**WHAT YOU NEED TO DO**
Copy, exactly and without additions, every line in the records below from the one holding "[Pinterest] (1680, 1712)" through the one holding "[Facebook] (1627, 1712)", both ends included.

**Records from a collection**
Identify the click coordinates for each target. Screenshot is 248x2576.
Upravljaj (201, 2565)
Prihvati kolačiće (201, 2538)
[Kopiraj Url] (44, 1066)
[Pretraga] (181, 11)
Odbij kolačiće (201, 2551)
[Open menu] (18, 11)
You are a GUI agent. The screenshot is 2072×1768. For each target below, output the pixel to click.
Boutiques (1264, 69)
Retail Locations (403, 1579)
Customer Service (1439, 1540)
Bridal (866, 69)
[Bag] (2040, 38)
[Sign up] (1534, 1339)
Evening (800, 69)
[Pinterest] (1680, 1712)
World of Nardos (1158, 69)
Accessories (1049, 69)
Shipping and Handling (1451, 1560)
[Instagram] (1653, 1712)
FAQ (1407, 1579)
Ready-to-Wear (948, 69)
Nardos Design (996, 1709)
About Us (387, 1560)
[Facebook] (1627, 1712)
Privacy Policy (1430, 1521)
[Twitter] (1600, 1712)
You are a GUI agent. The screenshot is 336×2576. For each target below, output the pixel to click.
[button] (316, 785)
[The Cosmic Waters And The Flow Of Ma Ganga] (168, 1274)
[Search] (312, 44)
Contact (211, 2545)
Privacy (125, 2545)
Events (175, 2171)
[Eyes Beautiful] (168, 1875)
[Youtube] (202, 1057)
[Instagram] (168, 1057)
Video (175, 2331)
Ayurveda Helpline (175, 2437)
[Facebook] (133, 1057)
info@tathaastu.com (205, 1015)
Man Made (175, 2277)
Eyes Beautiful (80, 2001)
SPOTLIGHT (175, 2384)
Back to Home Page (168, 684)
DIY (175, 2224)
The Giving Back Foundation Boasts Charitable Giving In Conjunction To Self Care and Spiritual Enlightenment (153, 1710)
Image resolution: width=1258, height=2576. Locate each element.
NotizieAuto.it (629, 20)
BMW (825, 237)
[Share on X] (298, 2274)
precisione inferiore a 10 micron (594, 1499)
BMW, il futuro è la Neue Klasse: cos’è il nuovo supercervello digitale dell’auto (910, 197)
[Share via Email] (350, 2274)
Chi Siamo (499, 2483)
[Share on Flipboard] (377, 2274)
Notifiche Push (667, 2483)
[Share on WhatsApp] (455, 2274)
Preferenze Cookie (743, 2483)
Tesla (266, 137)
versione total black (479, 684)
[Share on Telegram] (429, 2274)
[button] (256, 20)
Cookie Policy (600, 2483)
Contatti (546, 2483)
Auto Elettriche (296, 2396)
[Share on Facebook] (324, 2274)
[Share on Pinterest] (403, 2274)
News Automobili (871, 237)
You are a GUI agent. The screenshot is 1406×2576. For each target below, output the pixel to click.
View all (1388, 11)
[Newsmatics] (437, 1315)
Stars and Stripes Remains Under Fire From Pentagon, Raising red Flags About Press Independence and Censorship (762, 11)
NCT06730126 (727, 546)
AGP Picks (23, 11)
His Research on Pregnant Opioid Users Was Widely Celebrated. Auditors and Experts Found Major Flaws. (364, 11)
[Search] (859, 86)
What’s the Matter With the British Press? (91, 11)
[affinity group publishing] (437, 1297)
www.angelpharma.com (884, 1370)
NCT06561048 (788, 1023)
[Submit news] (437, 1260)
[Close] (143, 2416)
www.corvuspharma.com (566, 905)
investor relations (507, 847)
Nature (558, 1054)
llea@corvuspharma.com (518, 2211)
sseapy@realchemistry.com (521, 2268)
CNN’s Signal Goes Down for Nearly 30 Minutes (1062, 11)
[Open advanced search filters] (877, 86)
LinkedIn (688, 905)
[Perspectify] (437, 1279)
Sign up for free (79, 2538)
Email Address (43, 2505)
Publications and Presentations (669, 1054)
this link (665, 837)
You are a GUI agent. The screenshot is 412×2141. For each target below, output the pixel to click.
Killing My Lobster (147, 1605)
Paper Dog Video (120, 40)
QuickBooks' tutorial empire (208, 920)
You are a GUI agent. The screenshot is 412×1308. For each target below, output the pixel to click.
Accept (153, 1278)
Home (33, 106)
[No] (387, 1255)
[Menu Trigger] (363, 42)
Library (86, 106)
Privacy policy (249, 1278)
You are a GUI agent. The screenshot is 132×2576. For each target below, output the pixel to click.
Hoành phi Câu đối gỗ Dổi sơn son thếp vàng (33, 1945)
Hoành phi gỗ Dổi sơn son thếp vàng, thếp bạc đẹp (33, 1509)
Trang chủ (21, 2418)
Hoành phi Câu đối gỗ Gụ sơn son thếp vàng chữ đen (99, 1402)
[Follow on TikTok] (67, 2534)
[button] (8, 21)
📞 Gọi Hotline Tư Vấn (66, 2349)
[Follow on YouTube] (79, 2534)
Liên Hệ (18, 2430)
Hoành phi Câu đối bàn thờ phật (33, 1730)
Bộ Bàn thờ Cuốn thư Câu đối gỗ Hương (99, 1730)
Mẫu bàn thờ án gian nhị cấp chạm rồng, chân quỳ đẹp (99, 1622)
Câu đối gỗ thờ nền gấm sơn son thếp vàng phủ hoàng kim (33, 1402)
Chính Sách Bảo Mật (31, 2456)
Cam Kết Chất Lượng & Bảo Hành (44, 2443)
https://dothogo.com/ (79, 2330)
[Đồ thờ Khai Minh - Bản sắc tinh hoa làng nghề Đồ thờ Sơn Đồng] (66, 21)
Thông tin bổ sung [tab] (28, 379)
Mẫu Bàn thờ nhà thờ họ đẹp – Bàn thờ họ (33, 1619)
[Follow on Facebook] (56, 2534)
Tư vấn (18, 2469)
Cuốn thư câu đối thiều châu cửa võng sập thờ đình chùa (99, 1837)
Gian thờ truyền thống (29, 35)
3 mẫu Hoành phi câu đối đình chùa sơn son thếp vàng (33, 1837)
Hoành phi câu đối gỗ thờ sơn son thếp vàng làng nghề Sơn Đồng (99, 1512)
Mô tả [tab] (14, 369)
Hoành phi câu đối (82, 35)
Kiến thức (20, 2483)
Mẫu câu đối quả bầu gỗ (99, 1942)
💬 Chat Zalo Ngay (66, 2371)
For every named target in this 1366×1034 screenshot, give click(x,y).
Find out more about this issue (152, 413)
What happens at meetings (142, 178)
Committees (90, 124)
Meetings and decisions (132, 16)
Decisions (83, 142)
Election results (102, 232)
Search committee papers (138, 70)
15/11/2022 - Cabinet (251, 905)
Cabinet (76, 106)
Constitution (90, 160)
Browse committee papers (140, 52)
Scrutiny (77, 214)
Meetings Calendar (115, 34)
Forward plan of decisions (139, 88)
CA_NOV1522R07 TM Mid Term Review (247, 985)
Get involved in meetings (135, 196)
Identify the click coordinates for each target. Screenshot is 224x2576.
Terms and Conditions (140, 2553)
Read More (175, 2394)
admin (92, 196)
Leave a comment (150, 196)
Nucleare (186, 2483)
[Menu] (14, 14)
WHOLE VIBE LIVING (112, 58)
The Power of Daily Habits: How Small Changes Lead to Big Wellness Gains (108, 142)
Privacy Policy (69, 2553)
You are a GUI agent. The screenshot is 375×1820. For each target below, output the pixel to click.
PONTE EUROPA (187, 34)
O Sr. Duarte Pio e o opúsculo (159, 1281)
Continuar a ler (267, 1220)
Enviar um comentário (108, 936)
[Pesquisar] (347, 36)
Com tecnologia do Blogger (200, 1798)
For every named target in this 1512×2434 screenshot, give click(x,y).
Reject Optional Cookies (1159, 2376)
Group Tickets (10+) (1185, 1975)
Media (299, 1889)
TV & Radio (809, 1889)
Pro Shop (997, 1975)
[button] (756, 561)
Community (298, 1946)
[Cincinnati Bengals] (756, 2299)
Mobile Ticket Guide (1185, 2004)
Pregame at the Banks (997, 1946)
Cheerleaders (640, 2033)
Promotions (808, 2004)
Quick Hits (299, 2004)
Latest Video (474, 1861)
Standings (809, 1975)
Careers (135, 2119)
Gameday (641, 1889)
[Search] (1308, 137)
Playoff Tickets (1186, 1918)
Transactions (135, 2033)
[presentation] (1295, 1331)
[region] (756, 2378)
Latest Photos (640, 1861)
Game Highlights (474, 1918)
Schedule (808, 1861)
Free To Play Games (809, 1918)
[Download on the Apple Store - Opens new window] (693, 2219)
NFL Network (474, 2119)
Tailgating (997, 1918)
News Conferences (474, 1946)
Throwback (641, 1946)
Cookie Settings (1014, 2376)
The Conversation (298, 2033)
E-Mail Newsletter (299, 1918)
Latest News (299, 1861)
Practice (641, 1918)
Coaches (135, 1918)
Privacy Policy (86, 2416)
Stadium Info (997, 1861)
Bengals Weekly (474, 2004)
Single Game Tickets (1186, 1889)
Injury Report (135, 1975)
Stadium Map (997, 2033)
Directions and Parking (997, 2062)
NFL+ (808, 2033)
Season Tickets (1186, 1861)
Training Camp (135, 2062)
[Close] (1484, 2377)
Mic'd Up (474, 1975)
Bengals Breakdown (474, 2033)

**EXERCISE SOLUTION**
[Pinterest] (1680, 1712)
World of Nardos (1158, 69)
Accessories (1049, 69)
Shipping and Handling (1451, 1560)
[Instagram] (1653, 1712)
FAQ (1407, 1579)
Ready-to-Wear (948, 69)
Nardos Design (996, 1709)
About Us (387, 1560)
[Facebook] (1627, 1712)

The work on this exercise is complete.